Honestly, mandating 50 percent of commissioners are women seems very reasonable. 50 percent of the population are women, so it makes sense that they should be proportionally represented. That's called democracy.
For the record, I'm not a big EU fan. But I also live in the real world, and on that planet, the fact that the last two male prime ministers of england (and diverse cabinet members) were in the same school, the same (small) social club, and probably share more than a few second cousins, is an outcome that would be so incredibly unlikely in a fair and competitive system that if it did happen, reasonable people would call foul play.
If you still think it's a fair and competitive system that selects for talent if this kind of ridiculous anomaly happens on a regular basis, then you're a dupe. If, moreover, you think it's a fair and competitive system when nobody even claims it is fair, or competitive, or about talent, then you're a moron of such rare and unique quality that you're basically redefining the word.

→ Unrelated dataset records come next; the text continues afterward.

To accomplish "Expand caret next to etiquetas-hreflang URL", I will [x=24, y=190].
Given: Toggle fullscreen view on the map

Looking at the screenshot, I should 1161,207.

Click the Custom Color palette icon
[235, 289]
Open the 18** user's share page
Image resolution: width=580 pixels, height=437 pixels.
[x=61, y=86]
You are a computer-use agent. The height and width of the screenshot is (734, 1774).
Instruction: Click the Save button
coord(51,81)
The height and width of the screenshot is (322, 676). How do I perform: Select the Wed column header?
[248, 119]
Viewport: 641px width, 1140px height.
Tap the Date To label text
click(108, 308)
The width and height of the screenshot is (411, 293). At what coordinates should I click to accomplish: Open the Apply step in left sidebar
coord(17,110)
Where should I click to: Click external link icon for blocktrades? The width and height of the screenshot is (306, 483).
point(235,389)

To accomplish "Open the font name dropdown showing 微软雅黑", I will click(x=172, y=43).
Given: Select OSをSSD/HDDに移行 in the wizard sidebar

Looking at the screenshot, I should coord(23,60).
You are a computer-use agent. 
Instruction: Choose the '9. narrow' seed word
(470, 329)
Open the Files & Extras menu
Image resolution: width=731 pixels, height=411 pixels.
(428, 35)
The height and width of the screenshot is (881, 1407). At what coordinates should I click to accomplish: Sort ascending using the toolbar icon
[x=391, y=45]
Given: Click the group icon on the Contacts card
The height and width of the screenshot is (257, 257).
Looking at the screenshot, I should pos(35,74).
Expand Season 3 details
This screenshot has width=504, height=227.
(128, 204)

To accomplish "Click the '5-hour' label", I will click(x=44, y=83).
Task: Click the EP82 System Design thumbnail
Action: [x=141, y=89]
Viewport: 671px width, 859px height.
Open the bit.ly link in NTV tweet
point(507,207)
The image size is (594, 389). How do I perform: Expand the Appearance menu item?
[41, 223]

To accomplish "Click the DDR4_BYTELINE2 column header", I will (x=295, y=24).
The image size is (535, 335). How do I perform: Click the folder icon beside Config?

The UK has essentially walked away from a position of power in a very large nation, to take a position as a small nation on the periphery.
That might be fine for ten years, it might even be fine for fifty - but inevitably, the difference in negotiating power between the UK and its neighbors will show, to the UK's detriment.
It's already been showing in the brexit negotiations, where the EU held essentially all the cards.